Jim Choate wrote:
>On Tue, 24 Apr 2001, Declan McCullagh wrote:
>
>>  On Tue, Apr 24, 2001 at 06:43:20PM -0700, Tim May wrote:
>>  >  From our perspective, it will show the foolishness of government
>>  > overreaction (ordering a million animals to be slaughtered and burned
>>  > with tires and old pressure-treated lumber railroad ties).
>
>>  Yes, top-down government regulation is clearly the best way to handle
>>  environmental crises, as the Brits showed so very well.
>
>What and why would the Anarcho-Capitalist responce be?

The "crisis" wouldn't have happened in a free market. (Of course other
crises would have that might be as bad or worse...)

Agricultural land in the UK is, in effect "zoned", You can't use it for
any other purpose without permission from local government.  So a lot of
land that might be more economically productive turned to other uses
remains in the hands of farmers. This has undesired side effect. The
price of land is lower than it would be if there was a free market but
higher than would be expected from the demand generated by farming,
because some land is sometimes released for building, so the price of
agricultural land is slightly inflated.  Undesired consequence -
agriculture can't support the mortgage on farmland, so small producers
go out of business, and land is in the hands of property companies and
insurance companies who are in effect betting on the chances of it being
released for development. Land prices away from London are inflated as
well, there is a knock-on effect.

Government subsidies and artificially high prices encourage farmers to
overstock and overproduce, leading to food surpluses, quotas (and quota
trading).
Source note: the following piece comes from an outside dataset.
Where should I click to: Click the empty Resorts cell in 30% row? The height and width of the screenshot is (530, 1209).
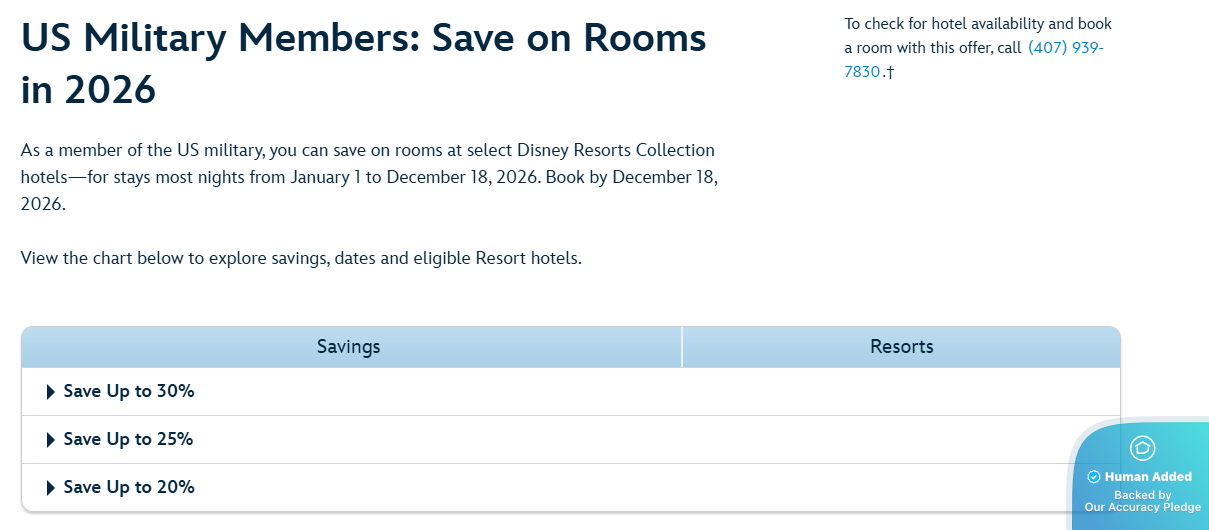click(x=901, y=392)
Subsidies exist for some commodities (such as cow meat and
milk) but not others (such as vegetables) so farmers grow what they get
paid for In a free market there would be very little mass production of
meat in lowland England.  There would probably be more specialist farms,
rare breeds, diverse stocking, market gardening, hobby farming, and lots
more suburban sprawl and golf courses. Land would fetch a lot more
around London, and slightly less away from London.

We have absurdities such as pigs and beef cattle being kept the
south-east of England, on land that could be sold for over a million
pounds an acre, slaughtered for meat that can't be sold, and being paid
for by the government - whilst we are importing fresh vegetables and
flowers by air freight from Kenya and Chile.

If there were a free market in farming in the UK there would be less
livestock, and it would be more diverse. So it would be worth more, and
farmers would be more inclined to vaccinate to preserve valuable
breeding stock. 

But then there would also be a lot more golf courses, bungalows and
landfill. You pays your money and you takes your choice.


Ken

(PS Jim, why do you write "response" like that? Freudian slip?)